“I love provisioning in St. Maarten,” says Chef Kevin Towns. Known as “The Gourmet Capital of the Caribbean,” the island offers a wide array of provisioning possibilities.
The Supermarkets
Le Grand Marche: A majority of the yachts that visit St. Maarten will dock in Simpson Bay/Port de Plaisance. Le Grand Marche is about a mile or so away on Union Hill Road heading into Phillipsburg. Chef Randal Hughes says, “They carry just about everything a U.S. store carries.” But Chef Kevin warns that there can be fierce competition among chefs to get there first on delivery day and wipe out the best produce. If this is the case on your provisioning day, then try the second Le Grand Marche at the circle on Cay Hill Road.
On the French side of the island is the Match supermarket. Located in the Howell Bay Shopping Center, the Match has more European fare, which includes charcuterie, cheeses, specialty produce, gourmet condiments and baked goods.
Le Grand Marche and Match are the better supermarkets on the island, but there is also Le Supermarche on Lowlands Road heading into Marigot.
The Megamarket
If you need to buy bulk items, then visit the Cost-U-Less near the Grand Marche on Cay Hill Road. It also carries dry goods, fresh meat and produce.
Specialty Markets
Chef Joanne MacKenzie suggests a few boutique markets on the Island. The Gourmet Marche is located in Simpson Bay and is accessible by tender; by car, it’s on the road to Phillipsburg. It offers upscale provisions and gourmet items. Chef Joanne says, “About halfway between the Match and Marigot Marina is L’Epicerie de Marie, which has great produce, cheese and fish regularly flown in from Paris as well as caviar, pasta, olive oils and other specialty products. If you’re looking for specialty teas and excellent French pastries, try Hediard, a small café/gourmet shop that also carries items like candied fruit, chocolates and dry goods like jarred duck fat and pickled olives.” If you are looking for organic, vegan or vegetarian provisions, “I go to the Bioman, which is located at the shops by the ferry,” Chef Joanne says.
Market Day
Wednesdays and Saturdays are Market Day at the Marigot Waterfront. Don’t be put off by the carts of cheap souvenirs; stroll among the vendors and you will find fresh, locally grown produce (like mangoes, papayas, soursop, guavas, okra and guineps) and a fantastic selection of spices prepared using old-world traditions. Early in the morning, Anguillan fishermen will sell fresh fish from their small boats along the sea wall.
Purveyors
Using purveyors can be substantially more expensive than self-provisioning. Though many chefs have praised the local purveyors with their ability to make miracles happen, Chef Randal advises reserving their services for extreme circumstances. “The important thing to keep in mind when placing orders with provi$ioner$ [yes, he intentionally used dollar signs] is that they are relaying your order, which will be shipped from the U.S. or Europe. That will cost the boat or charter guest…whomever…and could very possibly cause your captain to FREAK.”

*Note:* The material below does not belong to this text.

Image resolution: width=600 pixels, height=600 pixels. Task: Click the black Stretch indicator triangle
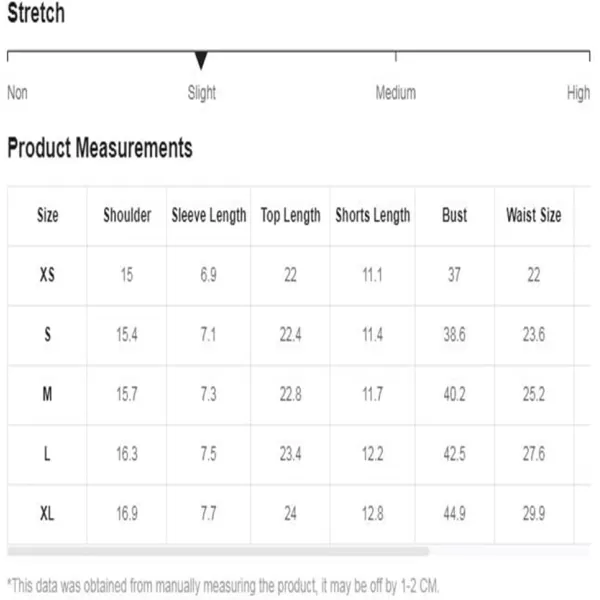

When circumstances require purveyor services, Chef Kevin says, “I [call] up Georgie with IGY Yacht Services [+ 599 544 2309] because she has always been very accommodating.”
“Aside from some poultry, sausages and basic meat that I can get from the supermarkets, I generally get most of my meat through Suzie Friedrich at Yacht Services [yachtservices@caribserve.net],” Chef Joanne says. “Suzie is also a chef, so she is very detailed and careful about quality and alternate products. She is not only super friendly, but [she] also provides crew placement and she is a great resource for local info.”